Very nice Duncan ! The lid rocks amigo

Reactions: Funny 2


----------



## duncsuss (Jan 19, 2015)

Schroedc said:


> Duncan, I really like that lid! How big is that box?





manbuckwal said:


> Very nice Duncan ! The lid rocks amigo



Thanks!

It's not as big as the photos make it look -- about 2.5" tall, 2.25" diameter.

Reactions: Thank You! 1


----------



## TimR (Jan 19, 2015)

Duncan, what a great idea for thin cutoffs from resin. And here I've been mostly pitching them. Nicely done, I'll be trying this.


----------



## duncsuss (Jan 19, 2015)

TimR said:


> Duncan, what a great idea for thin cutoffs from resin. And here I've been mostly pitching them. Nicely done, I'll be trying this.


You're welcome


----------



## Kevin (Jan 19, 2015)

duncsuss said:


> I wish I could remember who I got it from!



Duncan that looks like gold dust cast in liquid burly onyx. You have to remember!


----------



## duncsuss (Jan 19, 2015)

Kevin said:


> Duncan that looks like gold dust cast in liquid burly onyx. You have to remember!


I can't even remember where I put the piece that I cut this off 2 weeks ago, let alone where it came from 2 years ago ...


----------



## DKMD (Jan 19, 2015)

I like the inset lid, but I'm not sure about the color combo. FBE is a tough one to match for my taste, but I'm fussy about color combos. Jimmy Clewes does a chattered ebony insert for a FBE box in one of his DVDs, and it looked pretty cool, but you wouldn't want to texture that pretty resin.


----------



## duncsuss (Jan 19, 2015)

DKMD said:


> I like the inset lid, but I'm not sure about the color combo. FBE is a tough one to match for my taste, but I'm fussy about color combos. Jimmy Clewes does a chattered ebony insert for a FBE box in one of his DVDs, and it looked pretty cool, but you wouldn't want to texture that pretty resin.


I have to try to take better photos of it.

There's a kind of 3-d hologram thing going on, it reminds me of the scene in Men In Black where they find the galaxy in that little ornament on the cat's collar and stare into it.

You still might not like the combination, of course. Do you remember what kind of ebony Clewes used? (I mean, was it solid black, or marbled/streaked?)

Reactions: Like 1


----------



## rdabpenman (Jan 19, 2015)

Nicely done.

Les

Reactions: Thank You! 1


----------



## DKMD (Jan 20, 2015)

duncsuss said:


> I have to try to take better photos of it.
> 
> There's a kind of 3-d hologram thing going on, it reminds me of the scene in Men In Black where they find the galaxy in that little ornament on the cat's collar and stare into it.
> 
> You still might not like the combination, of course. Do you remember what kind of ebony Clewes used? (I mean, was it solid black, or marbled/streaked?)

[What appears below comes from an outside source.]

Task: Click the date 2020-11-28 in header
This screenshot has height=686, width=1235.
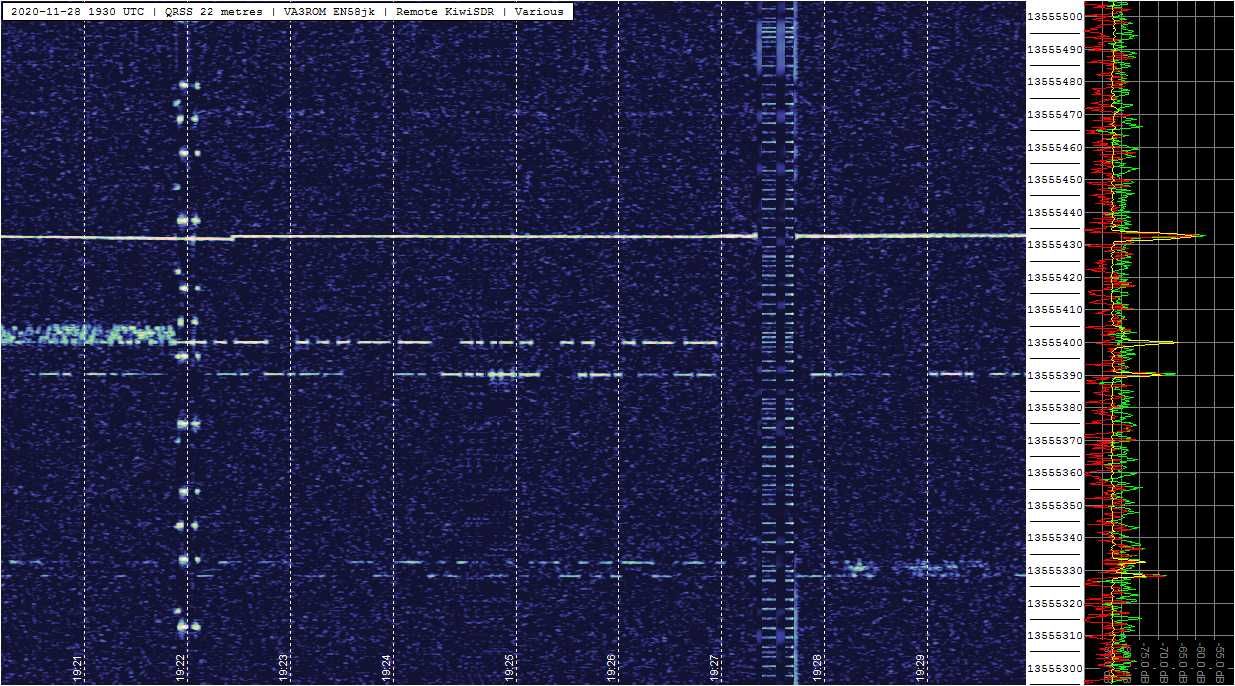Action: (x=45, y=12)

I don't remember what kind it was, but he colored it black with a Sharpie to eliminate some of the brown tones.

Reactions: Thank You! 1


----------



## ironman123 (Jan 20, 2015)

Very unique Duncan. That lid with the Fbe looks kind of neat.

Reactions: Thank You! 1


----------



## Kevin (Jan 20, 2015)

Duncan I wonder if you could try a dark midnight blue with white inlay next time to try to give even more of a night sky effect.


----------



## NYWoodturner (Jan 20, 2015)

I'm ambivalent on the color combo. It wouldn't be my first choice but it matches the brown streaks in the FBE. The resin though is fantastic. Nice job Duncan


----------



## duncsuss (Jan 20, 2015)

Kevin said:


> Duncan I wonder if you could try a dark midnight blue with white inlay next time to try to give even more of a night sky effect.


Now that I worked out the technique for making the insert, I'll have to look around for more thin slices of stuff to use as toppings.

I know a couple of folks who mix and cast pen blanks -- if they make a mix and have some left over after filling the molds, there might be enough to make a silver dollar sized disk I could use. I have no idea how that's done, so it could be there's no surplus gloop.


----------



## duncsuss (Jan 20, 2015)

NYWoodturner said:


> I'm ambivalent on the color combo. It wouldn't be my first choice but it matches the brown streaks in the FBE. The resin though is fantastic. Nice job Duncan


Thanks, Scott. I'm going to try as many flavors as I can find bits of stuff to insert, not everybody will like all the combinations.


----------